Plantio começa no primeiro Pocket Park de Porto Velho
Espécies produzidas no Viveiro Municipal passam a compor o espaço localizado na Avenida Calama, ao lado do IFRO
O primeiro Pocket Park de Porto Velho entrou na etapa de paisagismo. As equipes iniciaram o plantio das espécies que farão parte do espaço localizado na Avenida Calama, ao lado do Instituto Federal de Rondônia (IFRO).
José Santana contou que os moradores também colaboram com os cuidados da Praça do Conjunto 22 de Dezembro, situada ao lado do Pocket Park
Entre as plantas utilizadas estão a Cordyline fruticosa, a moreia e a dracena chocolate. A escolha considerou a adaptação ao clima de Porto Velho, a resistência ao período de estiagem e as diferenças de cores e formatos das folhagens.
Conhecida como dracena-vermelha, cordiline ou ti plant, a Cordyline fruticosa possui folhas em tons de vermelho, vinho, rosa e verde. A moreia apresenta folhas compridas, distribuídas em formato de leque, e flores em tons de branco e amarelo. Já a dracena chocolate possui folhagem escura e cria contraste com as demais espécies.
As mudas são de produção própria do Viveiro Municipal e foram fornecidas por meio de uma parceria entre a Secretaria Executiva de Serviços Básicos (Sesb) e a Secretaria Municipal de Meio Ambiente e Desenvolvimento Sustentável (Sema).

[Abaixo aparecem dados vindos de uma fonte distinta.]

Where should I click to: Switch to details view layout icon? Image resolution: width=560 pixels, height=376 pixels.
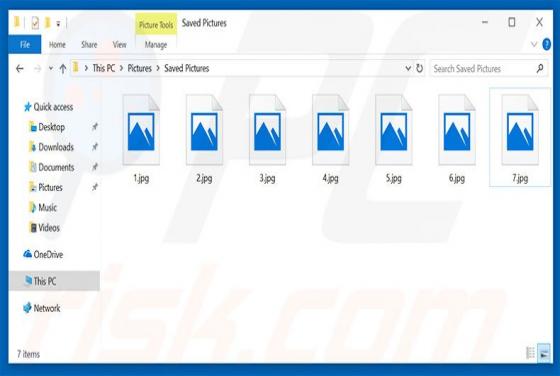coord(530,353)
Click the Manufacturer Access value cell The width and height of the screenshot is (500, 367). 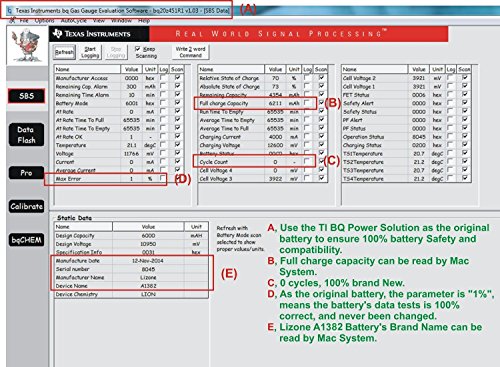pos(132,78)
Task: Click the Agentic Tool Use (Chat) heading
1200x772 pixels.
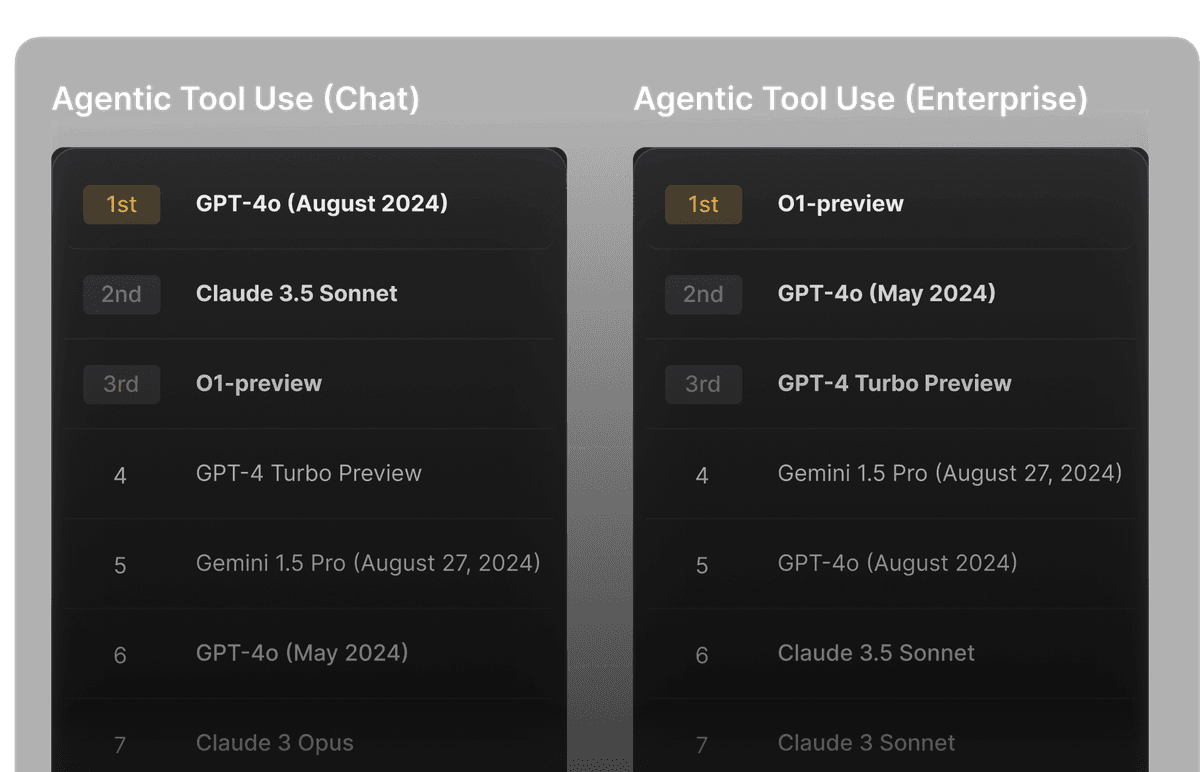Action: coord(236,99)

“Após o plantio, as mudas recebem irrigação por cerca de dez dias, período necessário para o enraizamento. Depois dessa fase, os cuidados seguem as necessidades de cada espécie”, explicou o secretário executivo de Serviços Básicos, Giovanni Marini. Ele também destacou que a conservação da grama e das plantas depende da colaboração da população com a preservação do local.

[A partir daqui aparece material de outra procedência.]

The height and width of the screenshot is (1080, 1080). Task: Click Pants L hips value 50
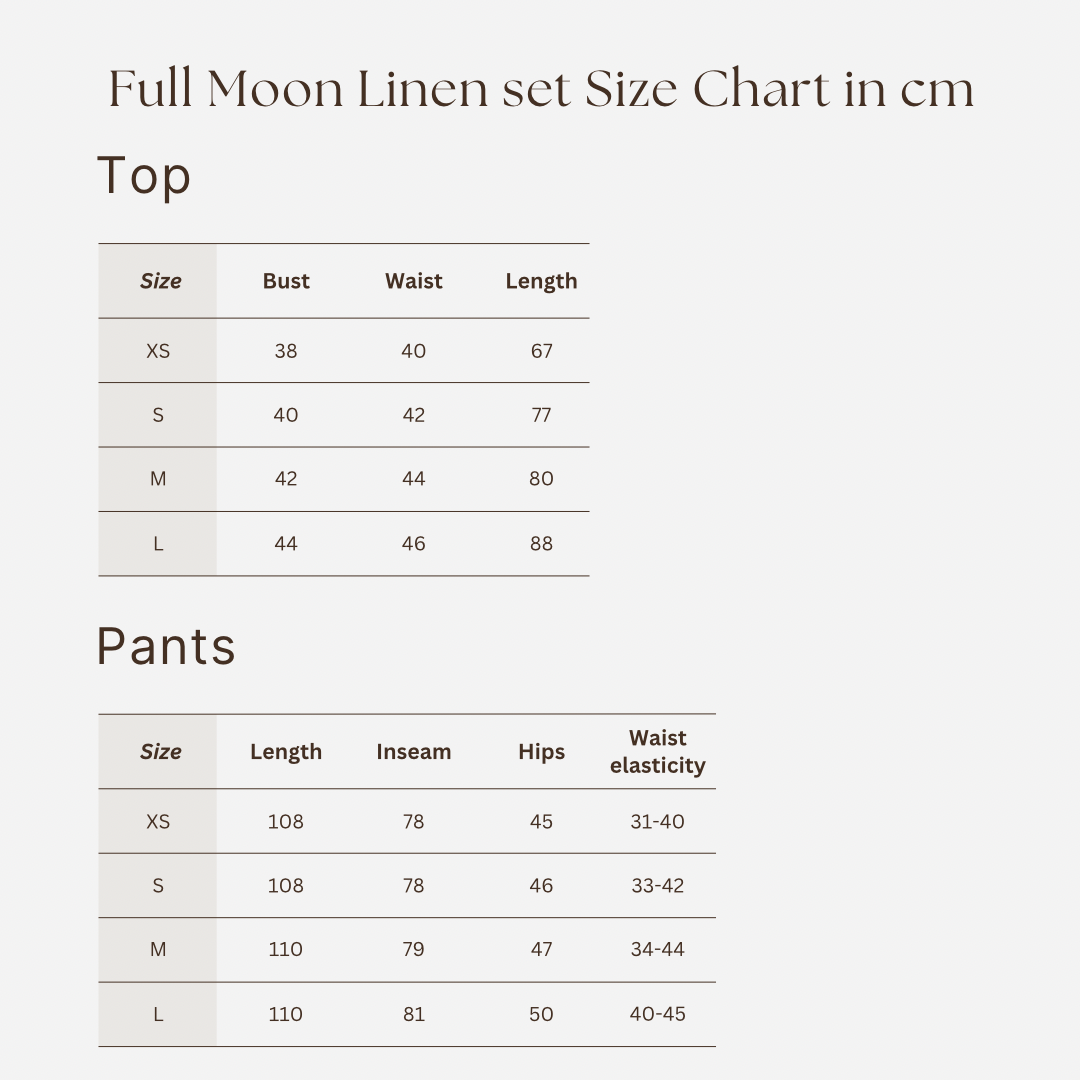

O morador José Santana Carvalho, que vive há 19 anos nas proximidades, acompanhou o trabalho. Ele contou que os moradores também colaboram com os cuidados da Praça do Conjunto 22 de Dezembro, situada ao lado do Pocket Park.
“Junto com outros moradores, já colaboramos como pudemos, com plantio e irrigação. Isso aqui era muito feio. Essas plantas são muito bonitas e eu me comprometo a ajudar a cuidar”, afirmou José, que trabalha como autônomo.
Segundo Alecsander, a intervenção recupera uma área que permaneceu sem uso adequado durante décadas
O paisagismo faz parte do projeto elaborado pela equipe técnica de arquitetura e paisagismo da Sesb. Segundo o arquiteto e urbanista Alecsander de Souza, assessor executivo da secretaria, a intervenção recupera uma área que permaneceu sem uso adequado durante décadas e cria um ponto de convivência, descanso e circulação de pedestres.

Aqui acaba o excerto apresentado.